The information sent to the debugger is dumped to as:
```
*************** In genSetScopeInfo()
VarLocInfo count is 95
*************** Variable debug info
3 live ranges
  0(   UNKNOWN) : From 00000000h to 0000001Ah, in ecx
  1(   UNKNOWN) : From 0000003Ch to 00000270h, in esi
  1(   UNKNOWN) : From 00000275h to 000002BEh, in esi
```

Future Extensions and Enhancements
--------

There are many things we can do to improve optimized debugging:

-   Inline functions: If you crash inside one, you get no info of your variables.
    Currently we don't have the IL offset of them.
    And this is broadly used to improve code performance.

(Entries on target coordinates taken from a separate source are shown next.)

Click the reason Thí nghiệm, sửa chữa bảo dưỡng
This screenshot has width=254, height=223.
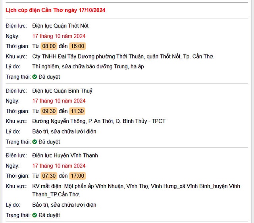pyautogui.click(x=88, y=66)
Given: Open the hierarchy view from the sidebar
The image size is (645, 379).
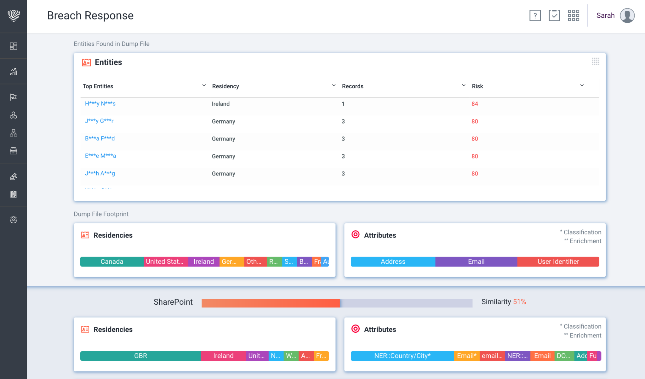Looking at the screenshot, I should [13, 133].
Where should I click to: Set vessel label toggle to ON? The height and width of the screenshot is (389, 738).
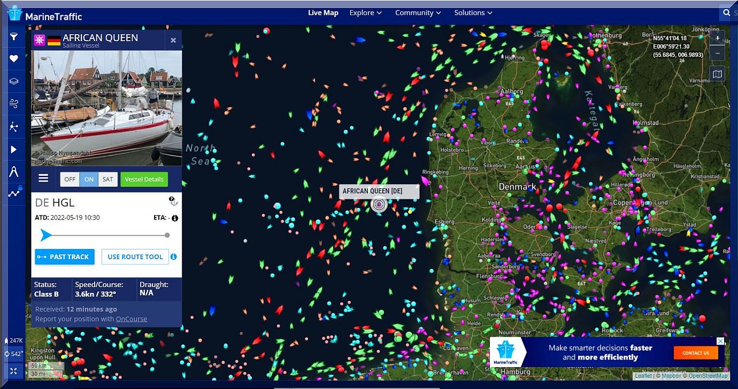[89, 180]
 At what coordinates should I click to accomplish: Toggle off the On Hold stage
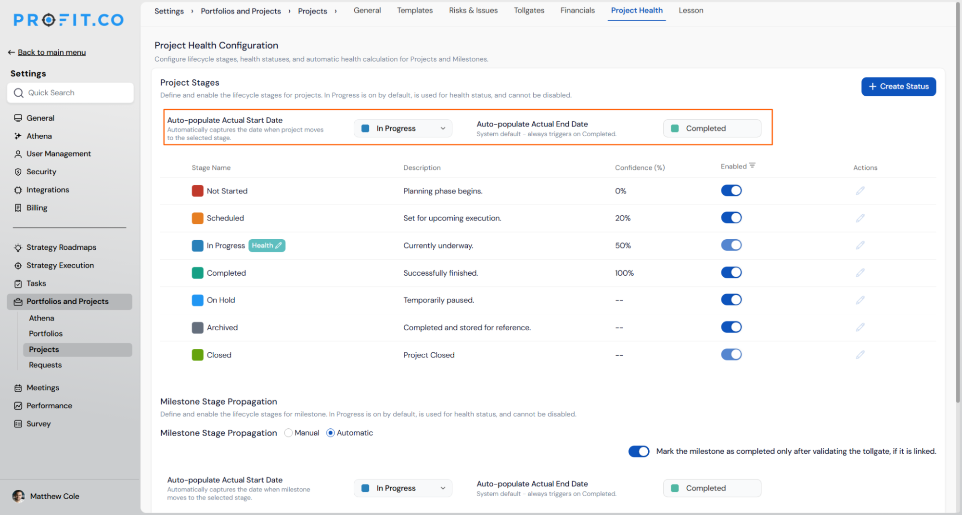(x=731, y=300)
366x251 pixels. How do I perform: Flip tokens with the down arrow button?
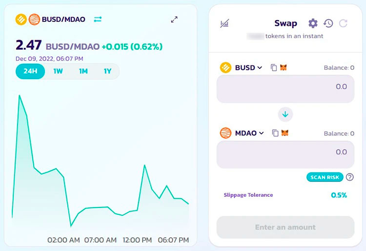pyautogui.click(x=285, y=114)
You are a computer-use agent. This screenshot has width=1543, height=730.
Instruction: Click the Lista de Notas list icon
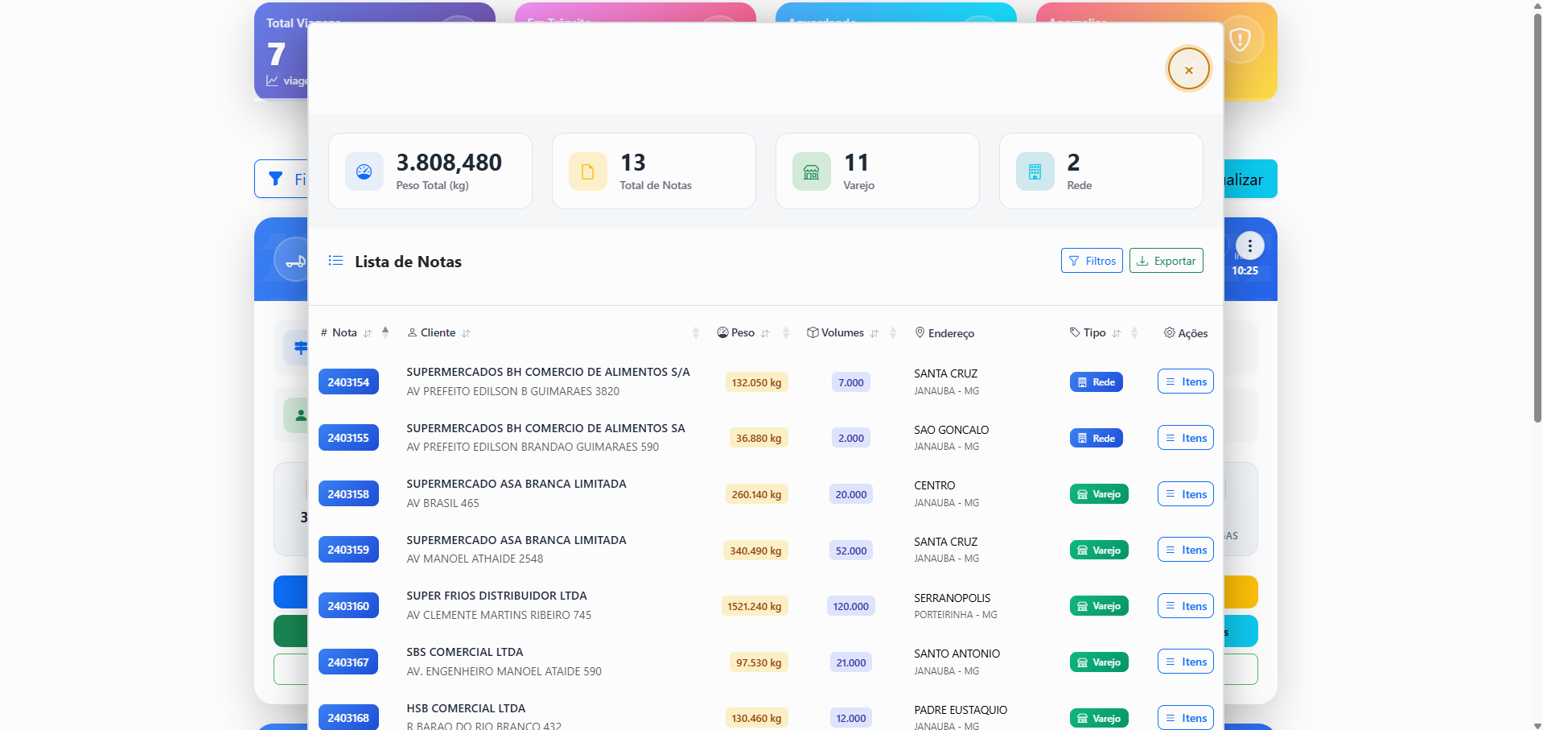[335, 261]
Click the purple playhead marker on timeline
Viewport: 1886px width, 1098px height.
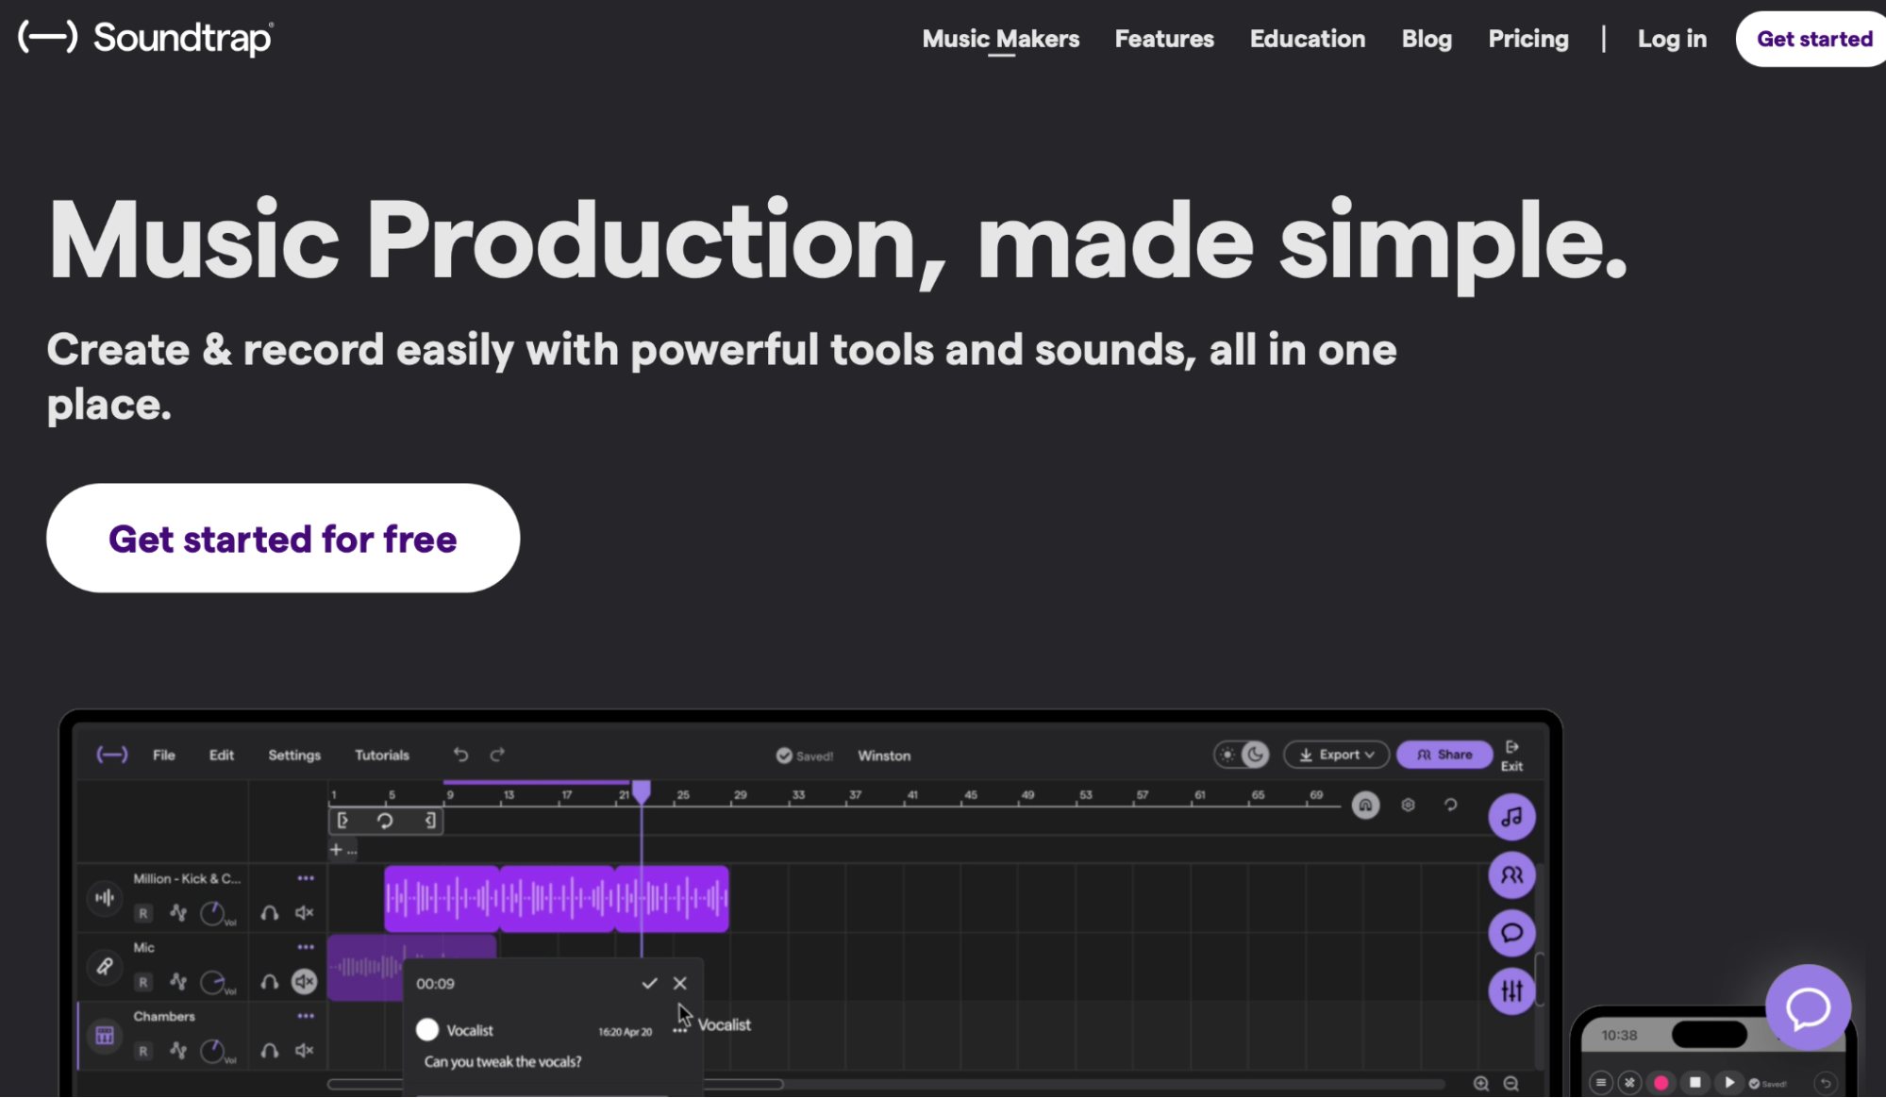[x=642, y=790]
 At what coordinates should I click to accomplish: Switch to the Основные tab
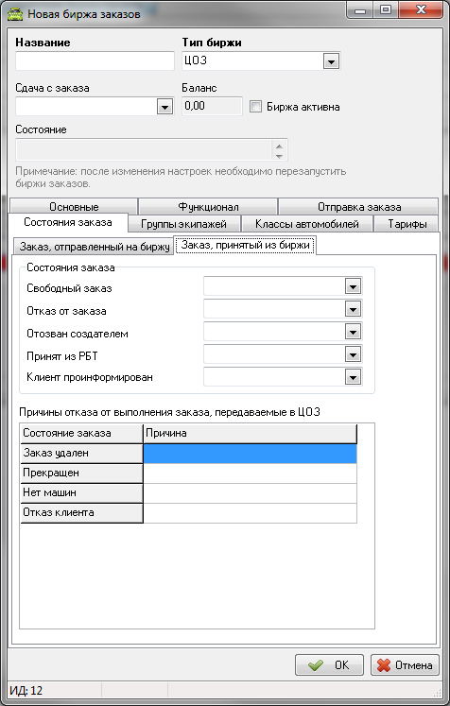click(x=74, y=207)
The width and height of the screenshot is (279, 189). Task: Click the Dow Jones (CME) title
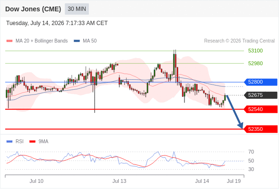[x=33, y=9]
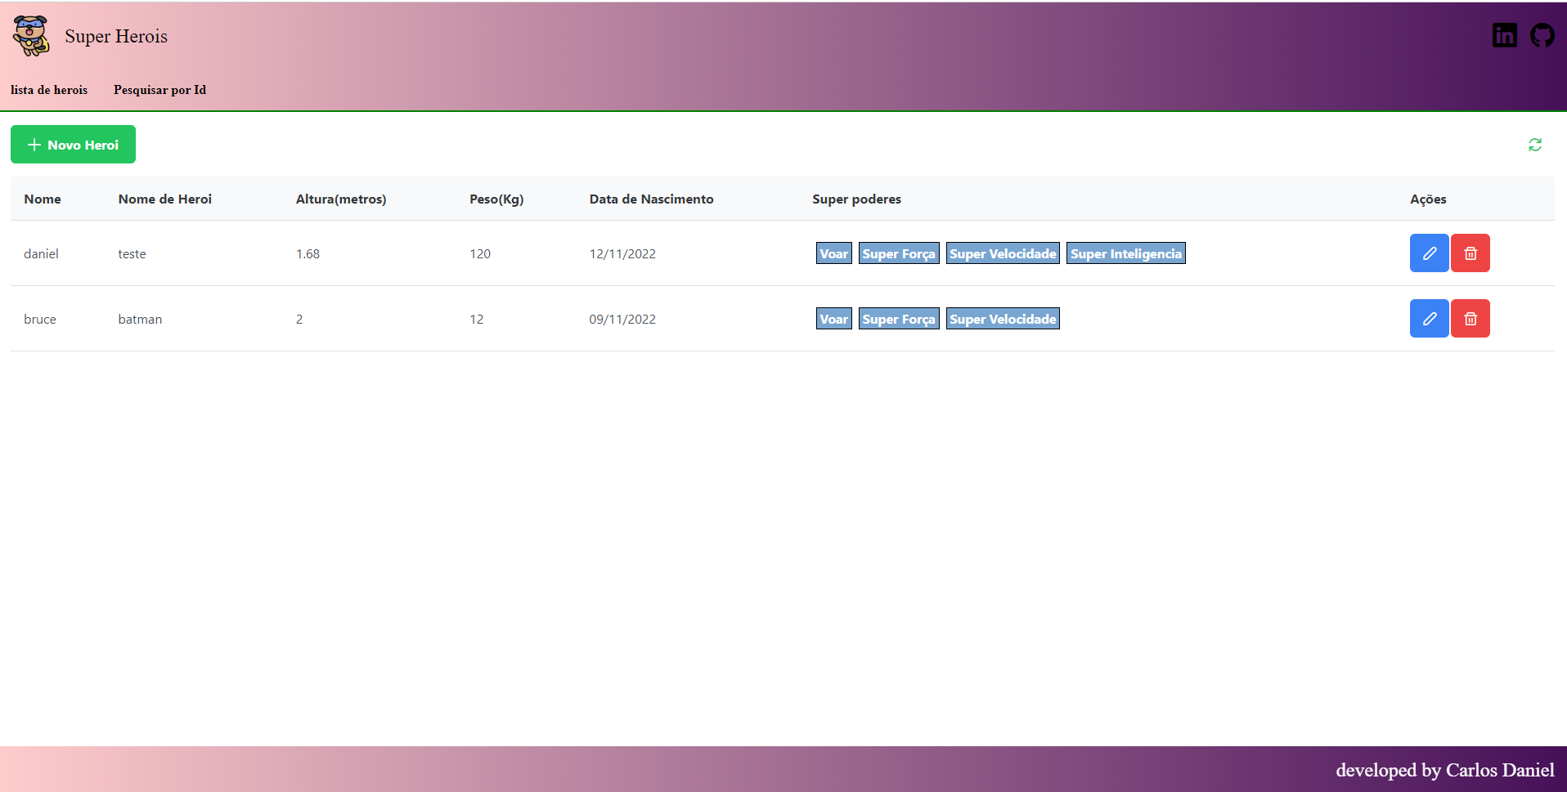
Task: Select the Voar tag in the bruce row
Action: click(x=833, y=319)
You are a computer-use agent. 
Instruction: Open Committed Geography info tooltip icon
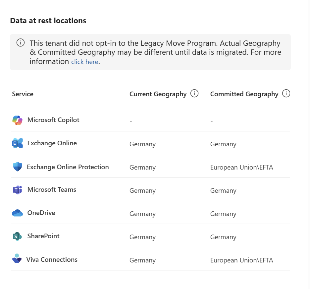pyautogui.click(x=286, y=93)

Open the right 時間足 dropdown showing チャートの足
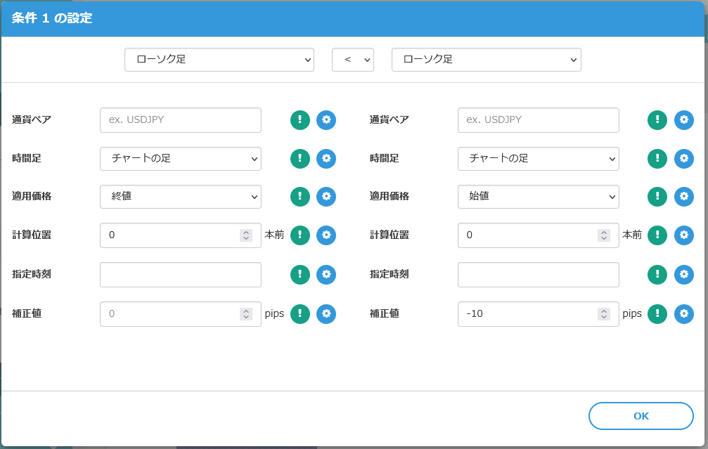coord(538,159)
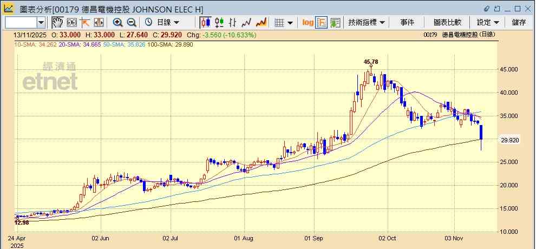This screenshot has height=249, width=536.
Task: Open the 設定 settings menu
Action: 488,22
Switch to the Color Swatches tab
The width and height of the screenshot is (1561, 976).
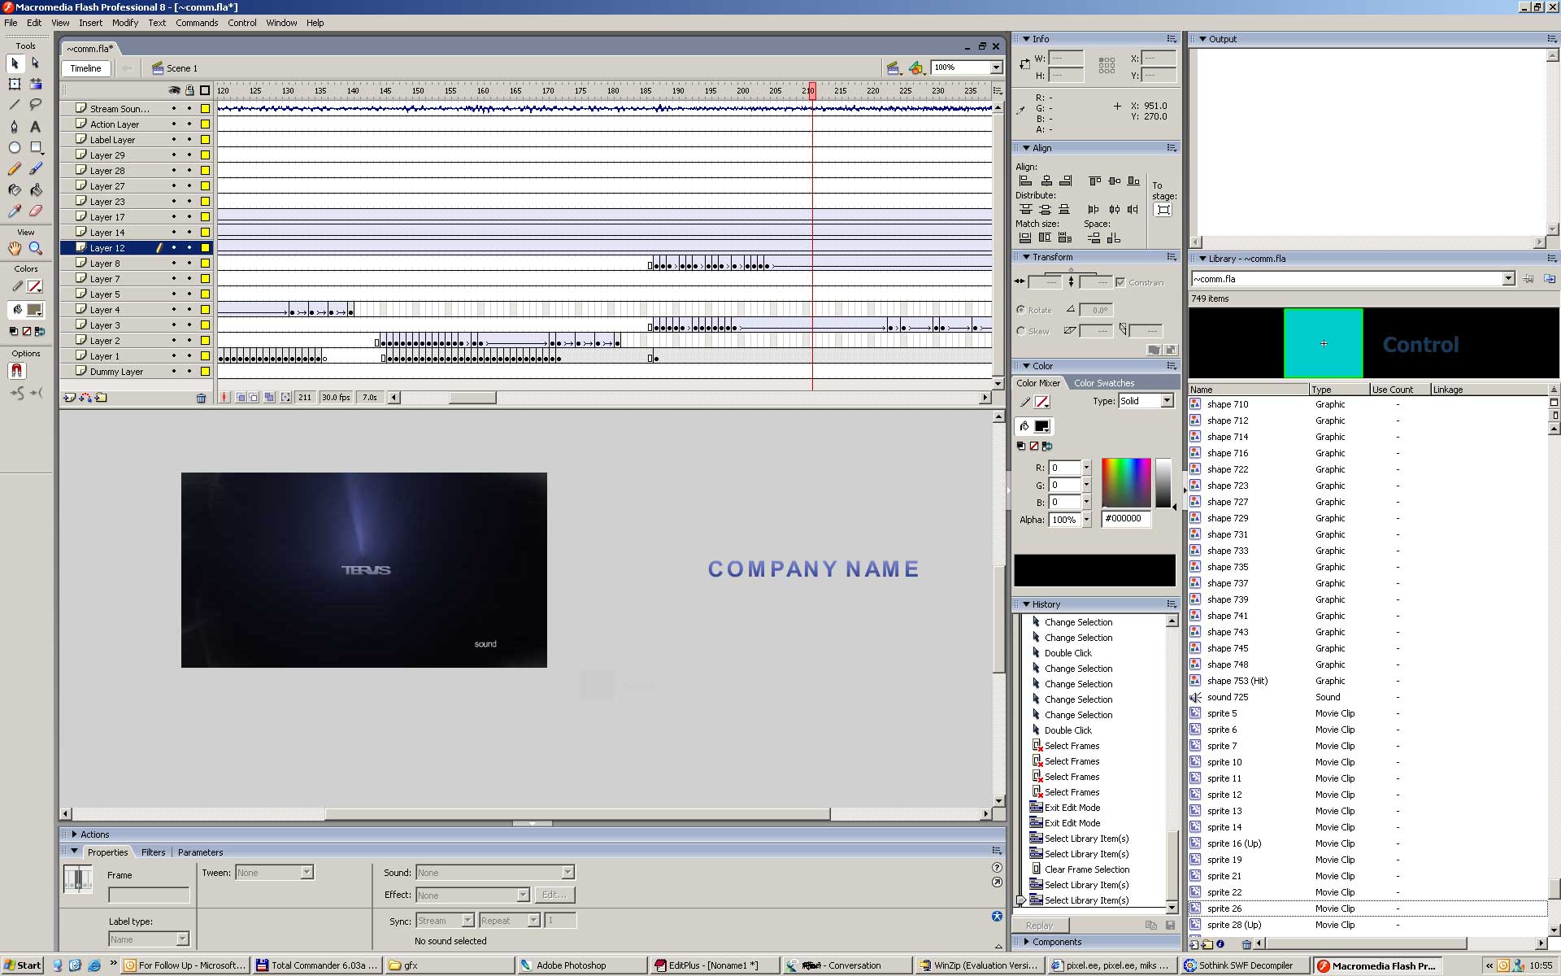tap(1103, 383)
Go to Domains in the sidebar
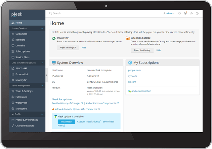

-   [Promoted structs](https://github.com/dotnet/coreclr/issues/23542): There is no debug support for fields of promoted structs, we just report the struct itself.

-   [Reduce space used for VariableLiveDescriptor](https://github.com/dotnet/coreclr/issues/23544): we are currently using a `jitstd::list`, which is a double linked list. 
    We could use a simple single linked list with push_back(), head(), tail(), size() operations and an iterator and we would be saving memory.